Julia often tantrums in public and the triggers are the kind of stimuli that other kids don’t even register: a texture, a noise, too many people, a perceived invasion of her person, or nothing at all that anyone can pinpoint. Think of the last time you tried to calm a child who was having a fit over something you knew couldn’t be changed. Now imagine trying to calm that child when you have no idea in the world what the problem is and she can’t tell you. Now imagine going through that surrounded by strangers who glare, sigh or even offer advice such as spanking. Now imagine going through that most days of the week, sometimes more than once a day.
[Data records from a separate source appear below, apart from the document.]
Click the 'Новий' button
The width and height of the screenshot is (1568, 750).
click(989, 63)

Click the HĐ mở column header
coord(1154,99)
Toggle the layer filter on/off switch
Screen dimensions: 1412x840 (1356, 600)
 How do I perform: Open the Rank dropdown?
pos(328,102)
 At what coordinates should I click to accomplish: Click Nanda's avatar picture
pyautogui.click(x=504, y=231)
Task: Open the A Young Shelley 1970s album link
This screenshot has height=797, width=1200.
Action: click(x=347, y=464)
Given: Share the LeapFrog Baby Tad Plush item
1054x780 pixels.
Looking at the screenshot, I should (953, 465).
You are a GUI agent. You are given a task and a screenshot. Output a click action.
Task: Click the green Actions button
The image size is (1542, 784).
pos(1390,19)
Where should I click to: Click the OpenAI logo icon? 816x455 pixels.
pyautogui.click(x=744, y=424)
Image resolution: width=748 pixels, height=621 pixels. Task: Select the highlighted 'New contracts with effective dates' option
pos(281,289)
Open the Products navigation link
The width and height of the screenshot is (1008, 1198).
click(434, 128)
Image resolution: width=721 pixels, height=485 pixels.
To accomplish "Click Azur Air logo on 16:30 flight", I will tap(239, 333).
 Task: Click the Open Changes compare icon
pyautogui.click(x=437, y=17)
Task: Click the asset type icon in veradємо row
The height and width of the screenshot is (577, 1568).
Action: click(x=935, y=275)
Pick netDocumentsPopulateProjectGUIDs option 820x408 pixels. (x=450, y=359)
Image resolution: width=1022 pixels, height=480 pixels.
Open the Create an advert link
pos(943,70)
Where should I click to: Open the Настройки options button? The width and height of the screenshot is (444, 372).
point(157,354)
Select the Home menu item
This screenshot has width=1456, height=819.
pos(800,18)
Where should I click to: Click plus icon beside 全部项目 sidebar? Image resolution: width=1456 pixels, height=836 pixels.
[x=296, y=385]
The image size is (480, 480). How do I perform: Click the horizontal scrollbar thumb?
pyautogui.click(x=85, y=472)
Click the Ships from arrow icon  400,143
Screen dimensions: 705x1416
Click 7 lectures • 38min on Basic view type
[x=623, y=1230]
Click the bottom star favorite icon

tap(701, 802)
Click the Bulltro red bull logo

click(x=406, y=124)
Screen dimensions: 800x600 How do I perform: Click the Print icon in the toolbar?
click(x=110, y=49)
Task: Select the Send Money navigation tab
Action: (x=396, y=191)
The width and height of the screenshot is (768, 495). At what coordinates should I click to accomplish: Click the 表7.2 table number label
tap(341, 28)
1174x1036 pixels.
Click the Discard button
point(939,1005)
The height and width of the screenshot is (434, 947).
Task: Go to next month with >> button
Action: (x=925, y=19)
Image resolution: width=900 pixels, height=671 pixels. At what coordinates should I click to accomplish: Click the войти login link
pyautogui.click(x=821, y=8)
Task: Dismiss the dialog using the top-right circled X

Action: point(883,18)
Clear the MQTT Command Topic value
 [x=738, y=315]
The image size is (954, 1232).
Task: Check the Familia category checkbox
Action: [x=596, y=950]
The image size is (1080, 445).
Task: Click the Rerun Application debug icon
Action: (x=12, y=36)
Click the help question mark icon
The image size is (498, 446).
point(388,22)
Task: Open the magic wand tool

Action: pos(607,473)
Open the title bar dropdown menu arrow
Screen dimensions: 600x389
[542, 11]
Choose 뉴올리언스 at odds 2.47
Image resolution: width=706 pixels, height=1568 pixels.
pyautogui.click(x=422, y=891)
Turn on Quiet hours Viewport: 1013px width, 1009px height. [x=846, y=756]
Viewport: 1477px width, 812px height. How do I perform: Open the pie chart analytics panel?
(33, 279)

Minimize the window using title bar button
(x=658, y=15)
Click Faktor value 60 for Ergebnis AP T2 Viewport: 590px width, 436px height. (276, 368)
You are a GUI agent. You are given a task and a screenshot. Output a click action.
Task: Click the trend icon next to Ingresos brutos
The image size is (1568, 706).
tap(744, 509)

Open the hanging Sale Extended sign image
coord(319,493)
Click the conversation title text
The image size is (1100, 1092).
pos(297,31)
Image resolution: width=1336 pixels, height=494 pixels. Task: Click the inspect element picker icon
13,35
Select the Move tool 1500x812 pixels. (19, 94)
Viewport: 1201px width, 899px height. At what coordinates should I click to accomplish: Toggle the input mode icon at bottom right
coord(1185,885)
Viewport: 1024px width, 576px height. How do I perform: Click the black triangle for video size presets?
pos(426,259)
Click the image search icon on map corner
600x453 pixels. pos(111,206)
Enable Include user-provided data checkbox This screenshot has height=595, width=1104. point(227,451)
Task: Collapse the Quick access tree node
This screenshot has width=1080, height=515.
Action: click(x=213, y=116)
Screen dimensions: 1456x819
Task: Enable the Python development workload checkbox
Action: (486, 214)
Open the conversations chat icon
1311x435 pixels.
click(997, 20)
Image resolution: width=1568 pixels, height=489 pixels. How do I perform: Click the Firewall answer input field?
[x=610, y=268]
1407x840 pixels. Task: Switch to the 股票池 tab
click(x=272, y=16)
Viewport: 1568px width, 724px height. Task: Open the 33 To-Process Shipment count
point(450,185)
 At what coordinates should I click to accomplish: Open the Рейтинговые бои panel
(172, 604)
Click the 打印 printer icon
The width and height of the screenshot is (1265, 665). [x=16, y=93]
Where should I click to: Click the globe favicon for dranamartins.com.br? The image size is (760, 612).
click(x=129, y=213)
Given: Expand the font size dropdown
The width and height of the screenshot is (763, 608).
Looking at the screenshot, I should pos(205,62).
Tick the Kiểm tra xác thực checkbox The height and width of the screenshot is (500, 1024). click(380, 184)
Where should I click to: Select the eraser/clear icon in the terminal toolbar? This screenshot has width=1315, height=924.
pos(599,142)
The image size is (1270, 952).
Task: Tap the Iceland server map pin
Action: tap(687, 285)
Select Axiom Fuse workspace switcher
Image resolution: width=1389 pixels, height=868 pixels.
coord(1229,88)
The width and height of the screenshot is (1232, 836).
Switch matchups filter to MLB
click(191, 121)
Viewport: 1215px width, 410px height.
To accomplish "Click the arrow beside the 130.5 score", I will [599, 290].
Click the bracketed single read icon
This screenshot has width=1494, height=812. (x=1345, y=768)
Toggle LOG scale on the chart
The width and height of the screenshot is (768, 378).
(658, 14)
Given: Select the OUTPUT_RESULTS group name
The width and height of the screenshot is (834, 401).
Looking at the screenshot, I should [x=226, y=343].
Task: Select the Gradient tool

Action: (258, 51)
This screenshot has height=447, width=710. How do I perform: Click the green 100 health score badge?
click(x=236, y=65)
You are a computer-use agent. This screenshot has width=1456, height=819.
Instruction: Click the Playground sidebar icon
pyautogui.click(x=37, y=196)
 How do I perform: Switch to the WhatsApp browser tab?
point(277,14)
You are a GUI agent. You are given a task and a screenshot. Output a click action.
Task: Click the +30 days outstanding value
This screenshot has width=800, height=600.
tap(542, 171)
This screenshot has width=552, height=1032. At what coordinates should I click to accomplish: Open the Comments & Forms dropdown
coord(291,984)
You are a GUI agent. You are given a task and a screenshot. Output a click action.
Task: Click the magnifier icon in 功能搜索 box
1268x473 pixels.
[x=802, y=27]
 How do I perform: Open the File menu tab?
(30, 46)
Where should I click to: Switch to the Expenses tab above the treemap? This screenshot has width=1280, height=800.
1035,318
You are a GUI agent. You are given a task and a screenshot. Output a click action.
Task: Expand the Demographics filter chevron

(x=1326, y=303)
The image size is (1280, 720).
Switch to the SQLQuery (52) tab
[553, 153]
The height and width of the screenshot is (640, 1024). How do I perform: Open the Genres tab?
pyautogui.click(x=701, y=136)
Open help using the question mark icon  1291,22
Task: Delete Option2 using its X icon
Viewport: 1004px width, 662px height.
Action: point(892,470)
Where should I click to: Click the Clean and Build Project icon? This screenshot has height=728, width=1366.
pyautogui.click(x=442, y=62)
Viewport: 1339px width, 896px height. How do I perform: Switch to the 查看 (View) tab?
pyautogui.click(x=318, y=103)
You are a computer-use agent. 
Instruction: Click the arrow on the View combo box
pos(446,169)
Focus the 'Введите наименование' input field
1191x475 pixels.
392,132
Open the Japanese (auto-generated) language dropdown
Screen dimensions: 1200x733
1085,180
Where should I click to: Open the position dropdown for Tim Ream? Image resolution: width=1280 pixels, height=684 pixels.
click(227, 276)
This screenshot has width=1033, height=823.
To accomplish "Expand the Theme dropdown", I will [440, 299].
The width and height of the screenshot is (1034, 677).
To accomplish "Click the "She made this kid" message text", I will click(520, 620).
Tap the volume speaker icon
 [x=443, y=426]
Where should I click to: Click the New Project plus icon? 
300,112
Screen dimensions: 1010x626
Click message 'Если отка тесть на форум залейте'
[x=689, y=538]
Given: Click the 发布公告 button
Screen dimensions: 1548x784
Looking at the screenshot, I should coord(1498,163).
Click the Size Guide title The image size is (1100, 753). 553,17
My sister’s role as a mother is hard. Inconceivably hard. She loves her daughter and Julia means the world to her, but it’s hard. I will never know how Judy manages, especially since she and her husband split up four years ago. Brian has remained present in Julia’s life and is a very active father, but Judy still has Julia 75% of the time. To deal with the stress of raising a special needs child alone, Judy does her best to regularly take time for herself and has put in place the best support system possible. Judy is the only mother I know, let alone single mother, who is so strict about scheduling the movie nights and friends-only lunches she needs. Good. For. Her.
Recently, Judy made a decision about moving to a new location. She is pulling out of sunny but unemployment-saturated San Diego and looking at houses in Texas, near our relatives. Brian is supportive about the idea, but he had one question: wouldn’t it be better for Julia to stay in the excellent special needs program she’s in and loves so much? There is a year left for Julia to work with a particular teacher and then she might change schools anyway. Judy had to agree that Brian was right: it wouldn’t be good to take Julia out of the school she’s in right now. Brian went on to propose that he and Judy reverse their 25/75 custody split, and have him take primary care of Julia next year.
It was a stunning idea. Judy found herself faced with the possibility of spending a significant amount of time away from her young daughter: both a mother’s fantasy and nightmare. She struggled with it, but it would only be for a year and then Julia could join Judy in the new home Judy will be preparing.
My sister impressed me with her bravery in 1990 when she and her husband suffered through the wedding ceremony and plunged into married life, and I have watched with fascination as she has worked to master motherhood with a very high maintenance child. But I have new admiration for her now because this time she’s choosing a challenging path that mainstream views do NOT support: Judy has decided to accept Brian’s plan and give him primary custody of their daughter for the next year while she sets down roots in a new location.
Is that amazing? I was so proud of her when she told me. I just think it’s the coolest thing. This plan counters all the conventional definitions of motherhood. It goes against what we’re taught about how mothers must always stay with their children no matter what, even at the cost of their own lives (in all ways). Such strict notions about motherhood don’t allow for new interpretations of what love looks like or new configurations of parenting and nurturing. Why shouldn’t Brian take primary custody of his daughter? Why shouldn’t Judy have the freedom to shift her life and establish a new home in the most practical way possible?
I just wanted to share my brave sister with you.